Les balises montrent en revanche un itinéraire commun. Qu’ils soient suédois ou méditerranéens, ces poissons rallient invariablement les Açores, dédaignant pour les plus nordiques, la voie la plus courte. Ils ont tous les mêmes habitudes: la nuit, ils nagent en surface tandis qu’en journée, ils croisent à des profondeurs variant entre 200 et 1000 mètres. Ce comportement est généralement expliqué par un évitement des prédateurs, ce qui n’est pas toujours efficace. Sur les 500 anguilles dont la balise n’a pas pu être récupérée, un bon nombre a été dévoré par des thons ou des mammifères marins.

Mieux connaître les facteurs environnementaux

Ces travaux devraient permettre d’affiner les méthodes de gestion des différents stocks d’anguilles. Les effectifs de cette espèce d’intérêt commercial ont en effet décliné de 95% ces trente dernières années si bien qu’elle est désormais classée en « danger critique d’extinction ». Le déclin est principalement attribué à une surpêche (désormais encadrée) des alevins d’anguilles dans les estuaires principalement français (Loire, Adour, Garonne) et aux barrages, seuils et autres obstacles qui empêchent la remontée dans les rivières. Mais une connaissance plus fine de la migration, devrait aussi permettre de préciser les facteurs climatiques et environnementaux qui affectent la reproduction de l’espèce.

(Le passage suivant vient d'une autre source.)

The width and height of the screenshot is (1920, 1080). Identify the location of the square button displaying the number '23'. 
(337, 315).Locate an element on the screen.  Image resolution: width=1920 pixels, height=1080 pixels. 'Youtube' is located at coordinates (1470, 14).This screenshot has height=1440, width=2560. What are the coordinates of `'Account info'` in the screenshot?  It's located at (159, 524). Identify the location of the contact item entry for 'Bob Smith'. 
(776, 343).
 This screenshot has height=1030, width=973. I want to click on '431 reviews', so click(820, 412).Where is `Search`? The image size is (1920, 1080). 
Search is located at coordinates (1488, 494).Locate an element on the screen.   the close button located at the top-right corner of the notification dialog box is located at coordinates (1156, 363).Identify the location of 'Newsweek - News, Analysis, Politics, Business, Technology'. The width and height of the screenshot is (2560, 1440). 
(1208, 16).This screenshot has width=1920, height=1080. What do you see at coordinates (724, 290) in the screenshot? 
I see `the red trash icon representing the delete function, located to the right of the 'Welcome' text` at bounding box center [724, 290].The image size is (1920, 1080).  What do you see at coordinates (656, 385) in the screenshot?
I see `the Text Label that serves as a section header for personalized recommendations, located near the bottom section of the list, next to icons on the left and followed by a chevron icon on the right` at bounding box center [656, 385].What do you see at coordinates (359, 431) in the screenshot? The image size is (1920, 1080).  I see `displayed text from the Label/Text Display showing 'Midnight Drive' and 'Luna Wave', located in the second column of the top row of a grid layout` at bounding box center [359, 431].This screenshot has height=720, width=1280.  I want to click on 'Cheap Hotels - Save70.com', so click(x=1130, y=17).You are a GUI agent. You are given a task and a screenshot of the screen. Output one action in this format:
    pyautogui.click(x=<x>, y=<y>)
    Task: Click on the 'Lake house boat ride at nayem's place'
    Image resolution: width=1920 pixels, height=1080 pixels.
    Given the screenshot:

De nouvelles campagnes de tagages d’animaux vont avoir lieu. « Nous espérons que les progrès techniques nous permettront à l’avenir d’équiper les anguilles de balises de 10 grammes au lieu des 30 grammes actuels car il est possible que ce soit l’appareillage trop lourd qui empêche les individus équipés d’aller plus loin que les Açores » précise Eric Feunteun.